The platform called for reforms in the United Nations and in Japan's political and administrative structures and also pledged Japan's active participation in U.N. peacekeeping operations without becoming "a military superpower." Among the "new priority policies" were plans aimed at economic structural reform, "new comprehensive agricultural policy," relocation of "metropolitan functions" [building a long-awaited new national capital away from Tokyo], "review" of changes in Japan's financial system in the wake of recent scandals in banking and housing loan institutions, and the proposed reduction of the current account surplus to one percent of the GDP from the 1995 level of 2.1% within 2 years.

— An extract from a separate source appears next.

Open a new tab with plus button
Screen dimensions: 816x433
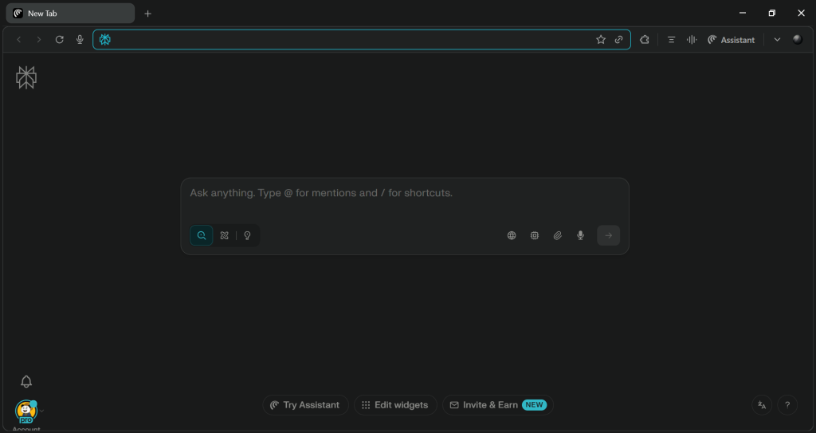(x=147, y=14)
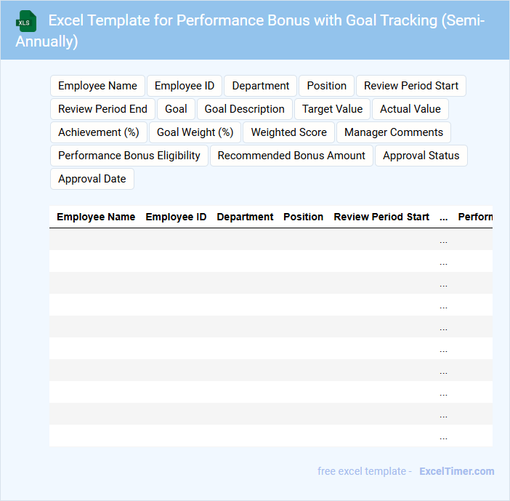
Task: Click the Department tag
Action: click(261, 86)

On foreign policy, the three-party platform and other policy statements since continue to affirm the importance of Japan's security alliance with the United States not only for bilateral cooperation but also for peace and prosperity in the Asia-Pacific region. In his January 25, 1996 statement to the Diet, for example, Prime Minister Hashimoto reiterated that the "deployment of U.S. forces in Japan is essential," read by some as implying that he would demand neither a reduction of U.S. forces in Japan nor withdrawal of the U.S. Marine Corps on Okinawa. The platform also had the three parties pledging to help normalize diplomatic relations with North Korea while facilitating the implementation of the nuclear accord signed by the United States and North Korea in October 1994.

Coalition Policymaking

Policymaking is collective in theory but actually the LDP seems to have a far more influential role than the Socialists, given Liberal Democrats's decades of experience. Koichi Kato, the current secretary general of the LDP, was quoted as saying that "60 to 70%" of his party's input was brought to bear on policymaking (Yomiuri Shimbun, December 13, 1994).

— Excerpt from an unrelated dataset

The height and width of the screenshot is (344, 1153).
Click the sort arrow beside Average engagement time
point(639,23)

The conventional wisdom was that "the iron triangle" of the LDP, the bureaucracy, and big business was the driving force behind Japan's extraordinary economic success in the postwar decades. That wisdom has increasingly been called into question, as the cozy triangle is believed to have engendered "money politics" scandals. In August 1993, then-Prime Minister Hosokawa vowed to dismantle the "collusive" triangle as well as "the politics of zoku Diet members" (zoku, literally, means tribe or clan). Hosokawa was alluding to those senior LDP Diet members who, aligned with bureaucrats and interest groups, traditionally influenced the policymaking process based on their expertise and practical experience in one or more areas of ministerial jurisdictions. Hosokawa's intent was to change the old way by making the Diet, not the bureaucracy, as the central public forum for policy initiation, open debate, and decisionmaking. In actuality, however, little has changed. Japan remains under the firm grip of the bureaucracy; some analysts suggest, however, that bureaucratic dominance will in time decline if public pressure for deregulation continues to mount. In any case, since the return of the LDP to power in June 1994, zoku Diet members seem to have reverted to form.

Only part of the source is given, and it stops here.